**What is required**
Pick out and copy every line in the listing below that contains the string "width", treating uppercase and lowercase as distinct.

(Records for locating displayed items)
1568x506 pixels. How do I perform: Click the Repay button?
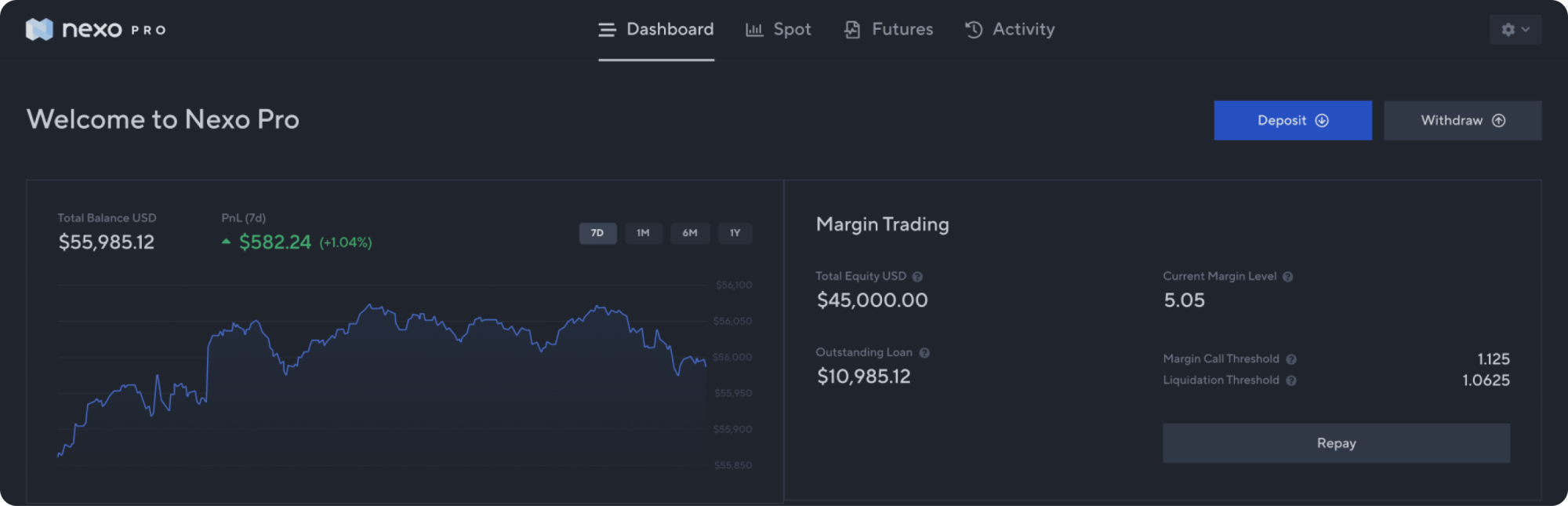(x=1336, y=443)
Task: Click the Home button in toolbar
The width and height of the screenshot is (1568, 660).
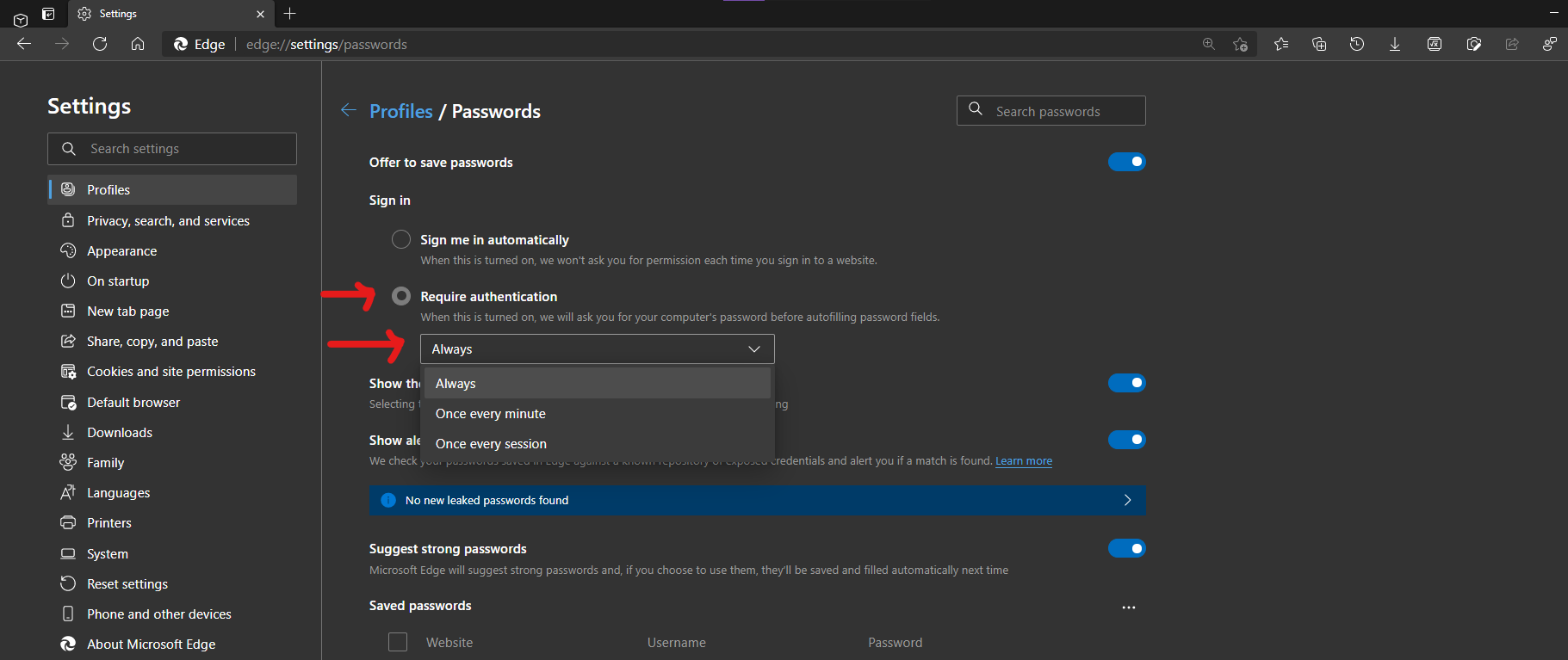Action: pyautogui.click(x=138, y=44)
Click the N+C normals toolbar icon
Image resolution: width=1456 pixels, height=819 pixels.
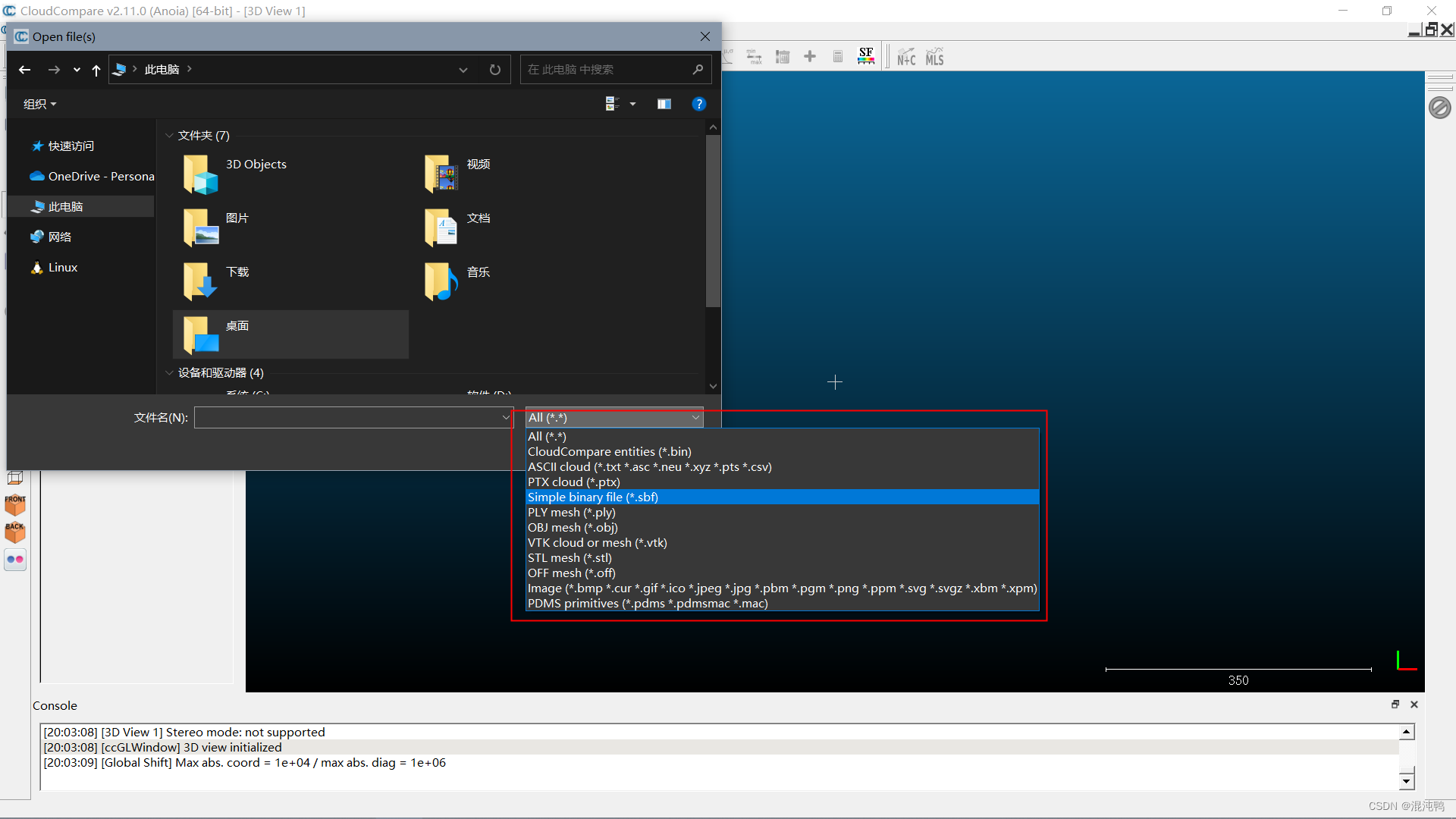pyautogui.click(x=906, y=57)
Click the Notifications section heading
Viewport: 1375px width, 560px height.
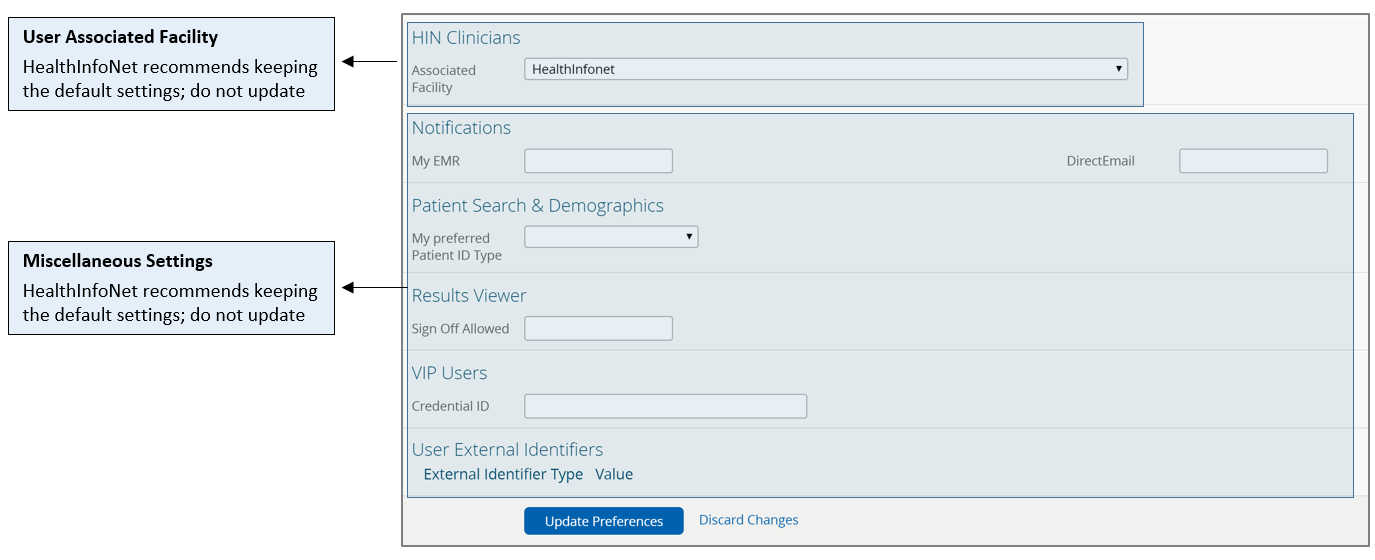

**Reply**
The width and height of the screenshot is (1568, 660).
Image resolution: width=1456 pixels, height=819 pixels.
Viewport: 1375px width, 560px height.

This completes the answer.